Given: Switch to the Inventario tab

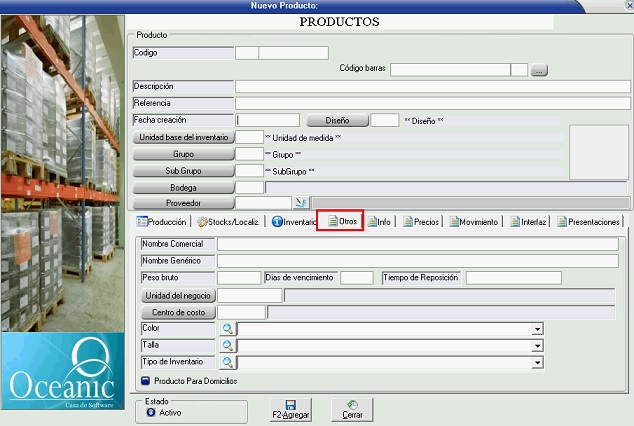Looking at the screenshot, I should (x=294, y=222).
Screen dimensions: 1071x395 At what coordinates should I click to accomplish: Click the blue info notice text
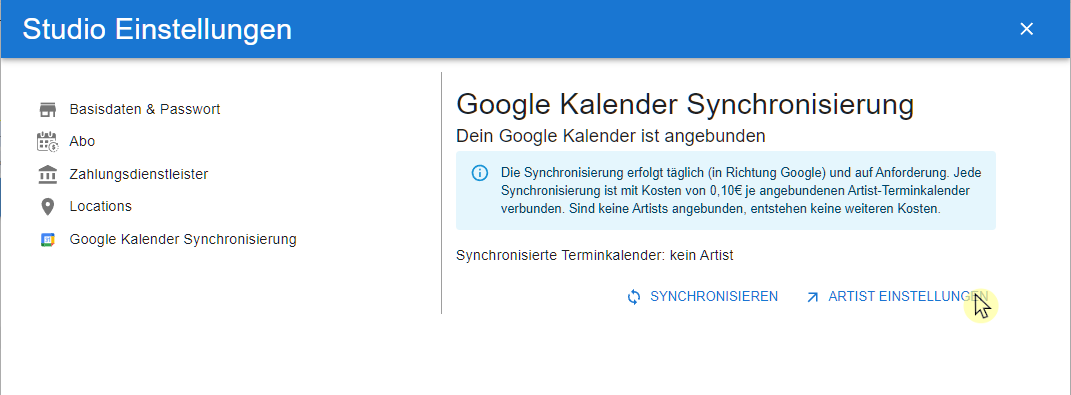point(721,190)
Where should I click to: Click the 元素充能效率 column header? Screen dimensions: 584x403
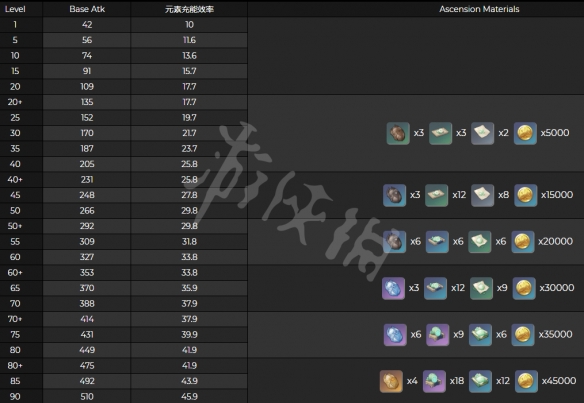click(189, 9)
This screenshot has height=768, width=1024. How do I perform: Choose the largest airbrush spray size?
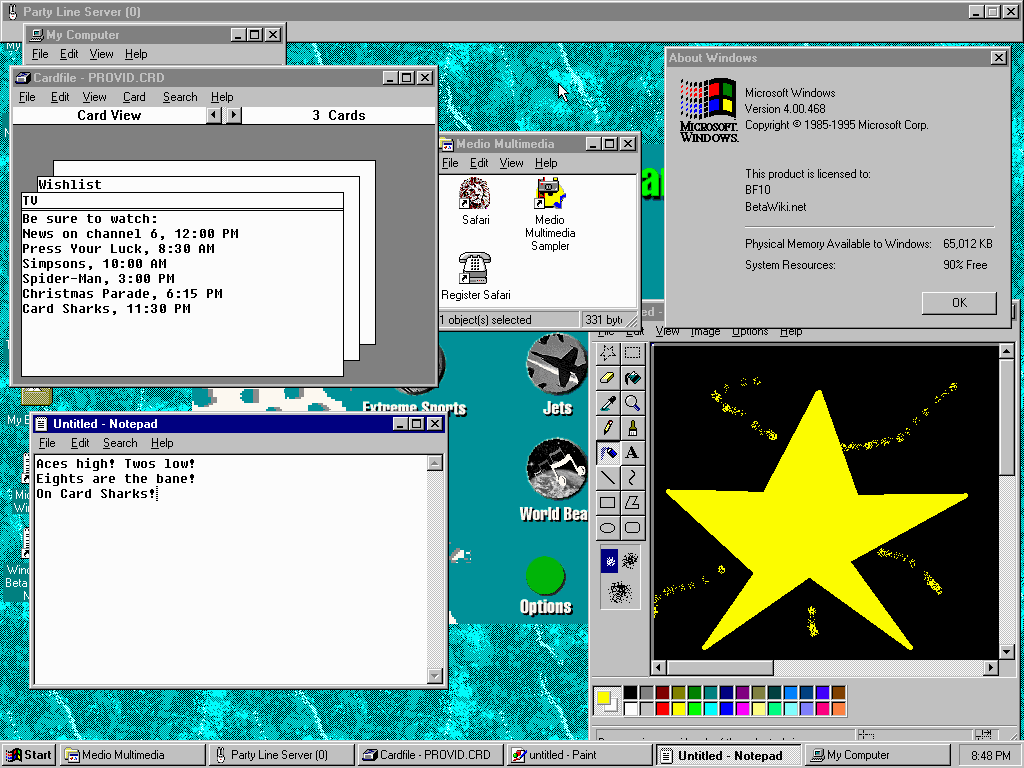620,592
------
_The task_
Output the lines above in full and exactly. Leave out every picture.

_Written reply_
Given: Switch to the Inventario tab

Looking at the screenshot, I should (x=294, y=222).
Screen dimensions: 1071x395 At what coordinates should I click to accomplish: Click the blue info notice text
point(721,190)
Where should I click to: Click the 元素充能效率 column header? Screen dimensions: 584x403
click(189, 9)
This screenshot has height=768, width=1024. How do I perform: Choose the largest airbrush spray size?
620,592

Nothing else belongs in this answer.